*Task to complete:*
Copy every one of the items below word for word, keeping each line unchanged.

*Records for this exercise:*
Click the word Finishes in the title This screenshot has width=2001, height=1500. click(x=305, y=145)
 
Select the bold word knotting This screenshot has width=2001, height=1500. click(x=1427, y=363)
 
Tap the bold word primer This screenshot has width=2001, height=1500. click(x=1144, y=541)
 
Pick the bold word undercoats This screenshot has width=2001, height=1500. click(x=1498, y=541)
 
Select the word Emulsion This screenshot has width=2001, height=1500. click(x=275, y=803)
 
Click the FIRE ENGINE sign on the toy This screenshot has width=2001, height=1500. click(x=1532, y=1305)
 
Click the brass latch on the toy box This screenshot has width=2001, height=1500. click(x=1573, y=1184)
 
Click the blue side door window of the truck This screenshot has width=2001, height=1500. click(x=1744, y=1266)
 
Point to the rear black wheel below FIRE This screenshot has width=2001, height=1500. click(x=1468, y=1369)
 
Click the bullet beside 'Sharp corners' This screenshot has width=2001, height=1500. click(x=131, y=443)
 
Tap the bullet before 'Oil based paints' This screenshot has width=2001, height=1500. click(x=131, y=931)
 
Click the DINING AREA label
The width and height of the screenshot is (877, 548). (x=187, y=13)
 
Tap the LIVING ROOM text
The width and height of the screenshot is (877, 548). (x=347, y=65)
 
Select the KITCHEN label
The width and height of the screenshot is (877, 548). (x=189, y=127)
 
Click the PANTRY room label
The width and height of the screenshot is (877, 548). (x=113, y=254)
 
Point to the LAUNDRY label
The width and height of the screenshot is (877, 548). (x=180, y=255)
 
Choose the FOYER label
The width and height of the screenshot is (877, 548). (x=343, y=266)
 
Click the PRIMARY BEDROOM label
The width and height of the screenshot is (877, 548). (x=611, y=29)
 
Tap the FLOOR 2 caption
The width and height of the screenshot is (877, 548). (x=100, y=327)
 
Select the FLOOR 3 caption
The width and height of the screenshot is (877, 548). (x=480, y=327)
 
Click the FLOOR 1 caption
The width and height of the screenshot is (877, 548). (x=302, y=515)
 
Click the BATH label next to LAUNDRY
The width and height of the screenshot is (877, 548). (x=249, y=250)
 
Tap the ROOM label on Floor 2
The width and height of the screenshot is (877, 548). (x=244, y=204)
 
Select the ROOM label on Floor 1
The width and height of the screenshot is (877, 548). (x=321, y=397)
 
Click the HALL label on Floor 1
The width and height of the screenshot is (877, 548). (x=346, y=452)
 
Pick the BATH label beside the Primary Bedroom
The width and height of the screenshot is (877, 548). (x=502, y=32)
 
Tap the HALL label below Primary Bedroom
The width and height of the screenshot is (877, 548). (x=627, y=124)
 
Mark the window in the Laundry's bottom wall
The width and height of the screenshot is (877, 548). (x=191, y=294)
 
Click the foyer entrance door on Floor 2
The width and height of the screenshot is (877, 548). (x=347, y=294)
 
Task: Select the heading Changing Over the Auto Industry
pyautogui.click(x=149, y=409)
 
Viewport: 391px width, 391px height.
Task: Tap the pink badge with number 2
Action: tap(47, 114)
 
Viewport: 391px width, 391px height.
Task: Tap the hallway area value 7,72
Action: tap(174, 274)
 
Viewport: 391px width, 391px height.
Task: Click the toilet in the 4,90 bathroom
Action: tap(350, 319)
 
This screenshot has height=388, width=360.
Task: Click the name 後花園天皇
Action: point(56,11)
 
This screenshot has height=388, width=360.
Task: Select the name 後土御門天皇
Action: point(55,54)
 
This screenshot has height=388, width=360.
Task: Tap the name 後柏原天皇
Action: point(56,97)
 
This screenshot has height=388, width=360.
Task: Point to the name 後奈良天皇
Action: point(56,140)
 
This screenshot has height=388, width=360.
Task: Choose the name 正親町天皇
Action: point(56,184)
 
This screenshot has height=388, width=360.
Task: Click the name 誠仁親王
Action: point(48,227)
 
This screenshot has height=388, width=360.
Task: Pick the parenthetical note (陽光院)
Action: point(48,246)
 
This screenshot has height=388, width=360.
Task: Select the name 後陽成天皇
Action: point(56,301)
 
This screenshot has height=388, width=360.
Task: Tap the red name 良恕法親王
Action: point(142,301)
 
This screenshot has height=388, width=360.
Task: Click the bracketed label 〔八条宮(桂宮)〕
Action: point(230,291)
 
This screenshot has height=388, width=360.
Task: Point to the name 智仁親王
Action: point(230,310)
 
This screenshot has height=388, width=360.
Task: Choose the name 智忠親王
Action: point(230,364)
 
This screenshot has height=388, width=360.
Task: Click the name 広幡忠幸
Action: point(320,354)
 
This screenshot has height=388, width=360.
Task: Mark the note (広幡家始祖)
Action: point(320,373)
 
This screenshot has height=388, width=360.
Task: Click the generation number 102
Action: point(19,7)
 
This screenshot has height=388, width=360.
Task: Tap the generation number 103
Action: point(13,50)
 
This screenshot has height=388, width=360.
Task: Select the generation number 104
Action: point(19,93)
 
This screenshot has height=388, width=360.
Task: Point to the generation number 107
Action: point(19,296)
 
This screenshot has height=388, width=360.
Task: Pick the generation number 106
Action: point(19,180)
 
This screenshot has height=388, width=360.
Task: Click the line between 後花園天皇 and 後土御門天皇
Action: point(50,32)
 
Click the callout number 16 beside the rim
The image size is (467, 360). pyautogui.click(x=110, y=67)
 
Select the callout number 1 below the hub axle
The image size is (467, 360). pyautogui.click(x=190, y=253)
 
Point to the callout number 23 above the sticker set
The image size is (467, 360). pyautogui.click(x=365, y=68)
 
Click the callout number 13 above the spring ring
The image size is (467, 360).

*Correct result:*
Click the word Finishes in the title This screenshot has width=2001, height=1500. click(x=305, y=145)
 
Select the bold word knotting This screenshot has width=2001, height=1500. click(x=1427, y=363)
 
Tap the bold word primer This screenshot has width=2001, height=1500. click(x=1144, y=541)
 
Pick the bold word undercoats This screenshot has width=2001, height=1500. click(x=1498, y=541)
 
Select the word Emulsion This screenshot has width=2001, height=1500. click(x=275, y=803)
 
Click the FIRE ENGINE sign on the toy This screenshot has width=2001, height=1500. click(x=1532, y=1305)
 
Click the brass latch on the toy box This screenshot has width=2001, height=1500. click(x=1573, y=1184)
 
Click the blue side door window of the truck This screenshot has width=2001, height=1500. click(x=1744, y=1266)
 
Point to the rear black wheel below FIRE This screenshot has width=2001, height=1500. click(x=1468, y=1369)
 
Click the bullet beside 'Sharp corners' This screenshot has width=2001, height=1500. click(x=131, y=443)
 
Tap the bullet before 'Oil based paints' This screenshot has width=2001, height=1500. click(x=131, y=931)
 
Click the DINING AREA label
The width and height of the screenshot is (877, 548). (x=187, y=13)
 
Tap the LIVING ROOM text
The width and height of the screenshot is (877, 548). (x=347, y=65)
 
Select the KITCHEN label
The width and height of the screenshot is (877, 548). (x=189, y=127)
 
Click the PANTRY room label
The width and height of the screenshot is (877, 548). (x=113, y=254)
 
Point to the LAUNDRY label
The width and height of the screenshot is (877, 548). (x=180, y=255)
 
Choose the FOYER label
The width and height of the screenshot is (877, 548). (x=343, y=266)
 
Click the PRIMARY BEDROOM label
The width and height of the screenshot is (877, 548). (x=611, y=29)
 
Tap the FLOOR 2 caption
The width and height of the screenshot is (877, 548). (x=100, y=327)
 
Select the FLOOR 3 caption
The width and height of the screenshot is (877, 548). (x=480, y=327)
 
Click the FLOOR 1 caption
The width and height of the screenshot is (877, 548). (x=302, y=515)
 
Click the BATH label next to LAUNDRY
The width and height of the screenshot is (877, 548). (x=249, y=250)
 
Tap the ROOM label on Floor 2
The width and height of the screenshot is (877, 548). (x=244, y=204)
 
Select the ROOM label on Floor 1
The width and height of the screenshot is (877, 548). (x=321, y=397)
 
Click the HALL label on Floor 1
The width and height of the screenshot is (877, 548). (x=346, y=452)
 
Pick the BATH label beside the Primary Bedroom
The width and height of the screenshot is (877, 548). (x=502, y=32)
 
Tap the HALL label below Primary Bedroom
The width and height of the screenshot is (877, 548). (x=627, y=124)
 
Mark the window in the Laundry's bottom wall
The width and height of the screenshot is (877, 548). (x=191, y=294)
 
Click the foyer entrance door on Floor 2
The width and height of the screenshot is (877, 548). (x=347, y=294)
 
Task: Select the heading Changing Over the Auto Industry
pyautogui.click(x=149, y=409)
 
Viewport: 391px width, 391px height.
Task: Tap the pink badge with number 2
Action: tap(47, 114)
 
Viewport: 391px width, 391px height.
Task: Tap the hallway area value 7,72
Action: tap(174, 274)
 
Viewport: 391px width, 391px height.
Task: Click the toilet in the 4,90 bathroom
Action: tap(350, 319)
 
This screenshot has height=388, width=360.
Task: Click the name 後花園天皇
Action: point(56,11)
 
This screenshot has height=388, width=360.
Task: Select the name 後土御門天皇
Action: point(55,54)
 
This screenshot has height=388, width=360.
Task: Tap the name 後柏原天皇
Action: point(56,97)
 
This screenshot has height=388, width=360.
Task: Point to the name 後奈良天皇
Action: point(56,140)
 
This screenshot has height=388, width=360.
Task: Choose the name 正親町天皇
Action: point(56,184)
 
This screenshot has height=388, width=360.
Task: Click the name 誠仁親王
Action: point(48,227)
 
This screenshot has height=388, width=360.
Task: Pick the parenthetical note (陽光院)
Action: point(48,246)
 
This screenshot has height=388, width=360.
Task: Select the name 後陽成天皇
Action: point(56,301)
 
This screenshot has height=388, width=360.
Task: Tap the red name 良恕法親王
Action: point(142,301)
 
This screenshot has height=388, width=360.
Task: Click the bracketed label 〔八条宮(桂宮)〕
Action: point(230,291)
 
This screenshot has height=388, width=360.
Task: Point to the name 智仁親王
Action: point(230,310)
 
This screenshot has height=388, width=360.
Task: Choose the name 智忠親王
Action: point(230,364)
 
This screenshot has height=388, width=360.
Task: Click the name 広幡忠幸
Action: point(320,354)
 
This screenshot has height=388, width=360.
Task: Mark the note (広幡家始祖)
Action: point(320,373)
 
This screenshot has height=388, width=360.
Task: Click the generation number 102
Action: point(19,7)
 
This screenshot has height=388, width=360.
Task: Tap the generation number 103
Action: point(13,50)
 
This screenshot has height=388, width=360.
Task: Select the generation number 104
Action: point(19,93)
 
This screenshot has height=388, width=360.
Task: Point to the generation number 107
Action: point(19,296)
 
This screenshot has height=388, width=360.
Task: Pick the generation number 106
Action: point(19,180)
 
This screenshot has height=388, width=360.
Task: Click the line between 後花園天皇 and 後土御門天皇
Action: point(50,32)
 
Click the callout number 16 beside the rim
The image size is (467, 360). pyautogui.click(x=110, y=67)
 
Select the callout number 1 below the hub axle
The image size is (467, 360). pyautogui.click(x=190, y=253)
 
Point to the callout number 23 above the sticker set
The image size is (467, 360). pyautogui.click(x=365, y=68)
 
Click the callout number 13 above the spring ring
The image size is (467, 360).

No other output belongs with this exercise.